[TASK DETAILS]:
When you find the line with "You are a computer-use agent." among the records below, reproduce it and each line after it exactly, ending with the line with "Open the IEEE".

--- DATASET EXCERPTS Enclosed Below ---

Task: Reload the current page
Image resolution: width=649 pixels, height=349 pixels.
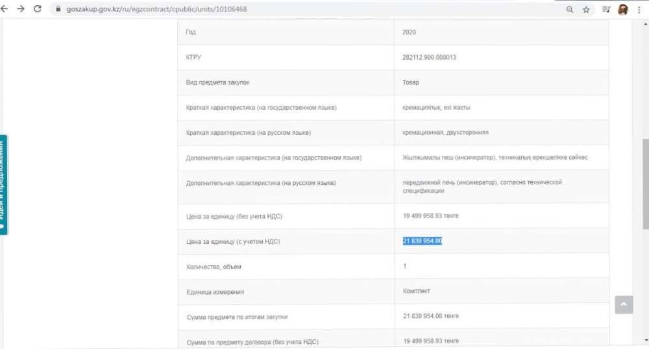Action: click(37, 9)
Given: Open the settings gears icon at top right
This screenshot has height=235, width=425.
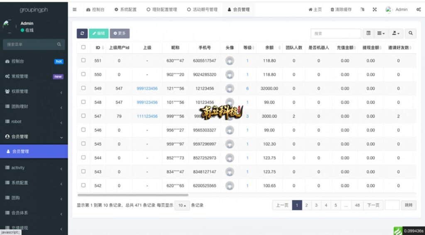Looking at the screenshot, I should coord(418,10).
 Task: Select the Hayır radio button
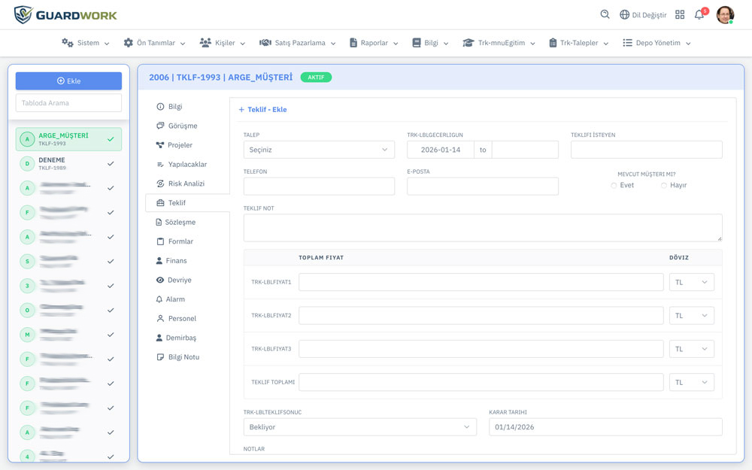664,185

--- End of Enclosed DATASET EXCERPTS ---
--- DATASET EXCERPTS Enclosed Below ---

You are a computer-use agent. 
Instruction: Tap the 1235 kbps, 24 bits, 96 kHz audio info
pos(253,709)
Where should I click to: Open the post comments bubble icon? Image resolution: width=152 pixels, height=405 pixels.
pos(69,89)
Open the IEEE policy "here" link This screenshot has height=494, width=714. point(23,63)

--- End of Enclosed DATASET EXCERPTS ---
--- DATASET EXCERPTS Enclosed Below ---

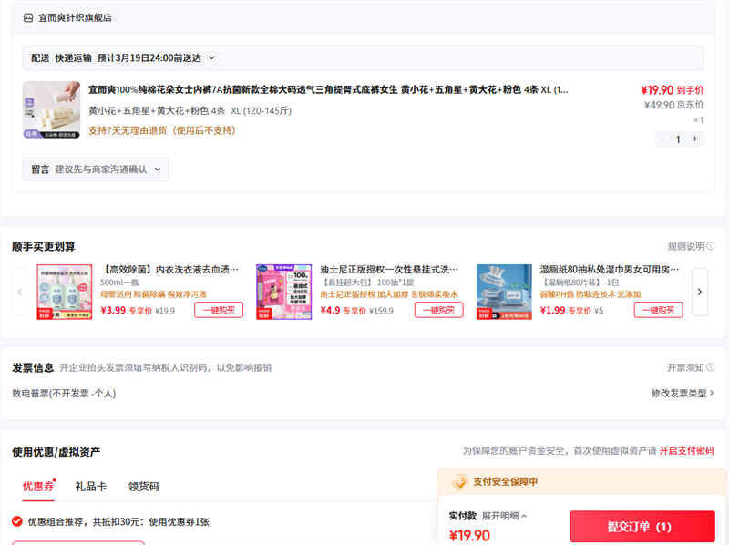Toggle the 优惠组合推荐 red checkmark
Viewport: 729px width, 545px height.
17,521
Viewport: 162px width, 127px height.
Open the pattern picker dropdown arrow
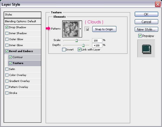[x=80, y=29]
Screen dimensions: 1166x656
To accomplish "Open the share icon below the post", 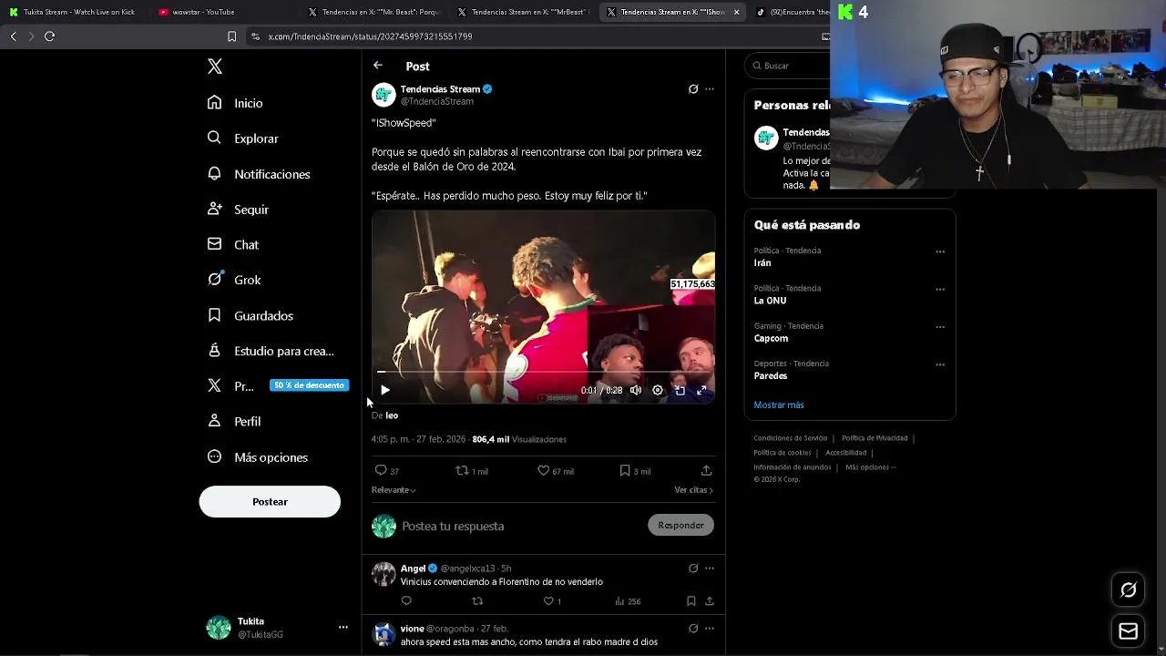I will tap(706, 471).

--- End of Enclosed DATASET EXCERPTS ---

[SOLUTION FOR THIS TASK]:
You are a computer-use agent. 
Instruction: Tap the 1235 kbps, 24 bits, 96 kHz audio info
pos(253,709)
Where should I click to: Open the post comments bubble icon? Image resolution: width=152 pixels, height=405 pixels.
pos(69,89)
Open the IEEE policy "here" link This screenshot has height=494, width=714. point(23,63)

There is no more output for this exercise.